▶ What you should do:
Give back all of the records, exactly and completely.

(Stored data)
=== Section Start ===
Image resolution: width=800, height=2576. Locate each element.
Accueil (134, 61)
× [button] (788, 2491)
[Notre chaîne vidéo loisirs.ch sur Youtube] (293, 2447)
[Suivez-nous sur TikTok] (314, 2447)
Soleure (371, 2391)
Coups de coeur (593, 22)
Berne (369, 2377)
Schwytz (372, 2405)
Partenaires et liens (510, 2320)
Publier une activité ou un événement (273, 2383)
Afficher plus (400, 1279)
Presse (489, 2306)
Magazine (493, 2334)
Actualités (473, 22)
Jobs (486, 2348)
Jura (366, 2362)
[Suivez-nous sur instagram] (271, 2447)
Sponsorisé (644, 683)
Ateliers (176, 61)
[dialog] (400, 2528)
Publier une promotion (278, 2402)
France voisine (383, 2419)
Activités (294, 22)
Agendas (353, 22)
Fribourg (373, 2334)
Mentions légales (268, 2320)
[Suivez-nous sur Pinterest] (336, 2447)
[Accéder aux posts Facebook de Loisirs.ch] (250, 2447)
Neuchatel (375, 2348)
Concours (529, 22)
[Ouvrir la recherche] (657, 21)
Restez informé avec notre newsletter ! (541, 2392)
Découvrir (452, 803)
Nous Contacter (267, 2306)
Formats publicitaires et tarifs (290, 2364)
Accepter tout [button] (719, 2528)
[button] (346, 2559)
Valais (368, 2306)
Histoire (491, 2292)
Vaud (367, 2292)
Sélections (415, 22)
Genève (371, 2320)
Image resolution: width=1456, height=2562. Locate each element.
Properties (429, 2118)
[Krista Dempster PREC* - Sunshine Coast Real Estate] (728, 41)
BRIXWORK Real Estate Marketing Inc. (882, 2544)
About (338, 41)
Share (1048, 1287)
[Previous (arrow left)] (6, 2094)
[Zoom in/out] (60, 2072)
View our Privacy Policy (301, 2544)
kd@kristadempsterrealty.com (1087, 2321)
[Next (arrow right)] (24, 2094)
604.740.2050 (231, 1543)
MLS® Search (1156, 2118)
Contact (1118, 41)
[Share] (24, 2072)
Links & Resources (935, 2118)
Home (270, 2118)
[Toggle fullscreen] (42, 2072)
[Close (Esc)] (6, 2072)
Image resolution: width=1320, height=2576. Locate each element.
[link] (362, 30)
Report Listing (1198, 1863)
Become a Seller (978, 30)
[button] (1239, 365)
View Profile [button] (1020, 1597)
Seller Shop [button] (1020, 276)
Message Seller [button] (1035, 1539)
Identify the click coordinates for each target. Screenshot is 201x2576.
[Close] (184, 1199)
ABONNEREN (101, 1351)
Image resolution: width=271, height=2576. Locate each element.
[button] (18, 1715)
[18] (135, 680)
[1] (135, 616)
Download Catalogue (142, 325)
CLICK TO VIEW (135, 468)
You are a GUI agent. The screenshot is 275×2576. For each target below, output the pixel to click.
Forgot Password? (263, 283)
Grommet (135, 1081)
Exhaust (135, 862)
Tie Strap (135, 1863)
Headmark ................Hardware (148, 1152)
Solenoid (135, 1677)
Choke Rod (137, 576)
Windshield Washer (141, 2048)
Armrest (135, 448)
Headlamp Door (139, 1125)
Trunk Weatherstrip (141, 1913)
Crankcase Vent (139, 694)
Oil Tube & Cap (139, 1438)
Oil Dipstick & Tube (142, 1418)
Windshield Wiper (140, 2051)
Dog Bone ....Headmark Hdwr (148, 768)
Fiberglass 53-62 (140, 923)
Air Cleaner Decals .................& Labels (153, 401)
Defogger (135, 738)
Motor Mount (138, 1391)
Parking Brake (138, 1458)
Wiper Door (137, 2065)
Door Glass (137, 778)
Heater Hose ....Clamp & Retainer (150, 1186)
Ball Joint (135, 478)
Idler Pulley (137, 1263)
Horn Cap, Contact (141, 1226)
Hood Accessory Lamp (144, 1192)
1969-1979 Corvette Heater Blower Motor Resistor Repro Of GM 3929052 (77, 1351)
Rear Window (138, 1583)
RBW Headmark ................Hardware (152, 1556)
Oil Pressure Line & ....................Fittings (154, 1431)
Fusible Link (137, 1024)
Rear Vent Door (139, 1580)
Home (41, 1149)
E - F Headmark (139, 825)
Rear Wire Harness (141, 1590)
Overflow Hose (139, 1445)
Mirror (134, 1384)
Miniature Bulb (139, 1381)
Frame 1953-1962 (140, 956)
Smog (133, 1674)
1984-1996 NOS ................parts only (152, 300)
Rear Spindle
=== Section End ===
▶ Output for this exercise:
Image resolution: width=800, height=2576. Locate each element.
Accueil (134, 61)
× [button] (788, 2491)
[Notre chaîne vidéo loisirs.ch sur Youtube] (293, 2447)
[Suivez-nous sur TikTok] (314, 2447)
Soleure (371, 2391)
Coups de coeur (593, 22)
Berne (369, 2377)
Schwytz (372, 2405)
Partenaires et liens (510, 2320)
Publier une activité ou un événement (273, 2383)
Afficher plus (400, 1279)
Presse (489, 2306)
Magazine (493, 2334)
Actualités (473, 22)
Jobs (486, 2348)
Jura (366, 2362)
[Suivez-nous sur instagram] (271, 2447)
Sponsorisé (644, 683)
Ateliers (176, 61)
[dialog] (400, 2528)
Publier une promotion (278, 2402)
France voisine (383, 2419)
Activités (294, 22)
Agendas (353, 22)
Fribourg (373, 2334)
Mentions légales (268, 2320)
[Suivez-nous sur Pinterest] (336, 2447)
[Accéder aux posts Facebook de Loisirs.ch] (250, 2447)
Neuchatel (375, 2348)
Concours (529, 22)
[Ouvrir la recherche] (657, 21)
Restez informé avec notre newsletter ! (541, 2392)
Découvrir (452, 803)
Nous Contacter (267, 2306)
Formats publicitaires et tarifs (290, 2364)
Accepter tout [button] (719, 2528)
[button] (346, 2559)
Valais (368, 2306)
Histoire (491, 2292)
Vaud (367, 2292)
Sélections (415, 22)
Genève (371, 2320)
Image resolution: width=1456, height=2562. Locate each element.
Properties (429, 2118)
[Krista Dempster PREC* - Sunshine Coast Real Estate] (728, 41)
BRIXWORK Real Estate Marketing Inc. (882, 2544)
About (338, 41)
Share (1048, 1287)
[Previous (arrow left)] (6, 2094)
[Zoom in/out] (60, 2072)
View our Privacy Policy (301, 2544)
kd@kristadempsterrealty.com (1087, 2321)
[Next (arrow right)] (24, 2094)
604.740.2050 (231, 1543)
MLS® Search (1156, 2118)
Contact (1118, 41)
[Share] (24, 2072)
Links & Resources (935, 2118)
Home (270, 2118)
[Toggle fullscreen] (42, 2072)
[Close (Esc)] (6, 2072)
Image resolution: width=1320, height=2576. Locate each element.
[link] (362, 30)
Report Listing (1198, 1863)
Become a Seller (978, 30)
[button] (1239, 365)
View Profile [button] (1020, 1597)
Seller Shop [button] (1020, 276)
Message Seller [button] (1035, 1539)
Identify the click coordinates for each target. Screenshot is 201x2576.
[Close] (184, 1199)
ABONNEREN (101, 1351)
Image resolution: width=271, height=2576. Locate each element.
[button] (18, 1715)
[18] (135, 680)
[1] (135, 616)
Download Catalogue (142, 325)
CLICK TO VIEW (135, 468)
You are a GUI agent. The screenshot is 275×2576. For each target below, output the pixel to click.
Forgot Password? (263, 283)
Grommet (135, 1081)
Exhaust (135, 862)
Tie Strap (135, 1863)
Headmark ................Hardware (148, 1152)
Solenoid (135, 1677)
Choke Rod (137, 576)
Windshield Washer (141, 2048)
Armrest (135, 448)
Headlamp Door (139, 1125)
Trunk Weatherstrip (141, 1913)
Crankcase Vent (139, 694)
Oil Tube & Cap (139, 1438)
Oil Dipstick & Tube (142, 1418)
Windshield Wiper (140, 2051)
Dog Bone ....Headmark Hdwr (148, 768)
Fiberglass 53-62 (140, 923)
Air Cleaner Decals .................& Labels (153, 401)
Defogger (135, 738)
Motor Mount (138, 1391)
Parking Brake (138, 1458)
Wiper Door (137, 2065)
Door Glass (137, 778)
Heater Hose ....Clamp & Retainer (150, 1186)
Ball Joint (135, 478)
Idler Pulley (137, 1263)
Horn Cap, Contact (141, 1226)
Hood Accessory Lamp (144, 1192)
1969-1979 Corvette Heater Blower Motor Resistor Repro Of GM 3929052 (77, 1351)
Rear Window (138, 1583)
RBW Headmark ................Hardware (152, 1556)
Oil Pressure Line & ....................Fittings (154, 1431)
Fusible Link (137, 1024)
Rear Vent Door (139, 1580)
Home (41, 1149)
E - F Headmark (139, 825)
Rear Wire Harness (141, 1590)
Overflow Hose (139, 1445)
Mirror (134, 1384)
Miniature Bulb (139, 1381)
Frame 1953-1962 (140, 956)
Smog (133, 1674)
1984-1996 NOS ................parts only (152, 300)
Rear Spindle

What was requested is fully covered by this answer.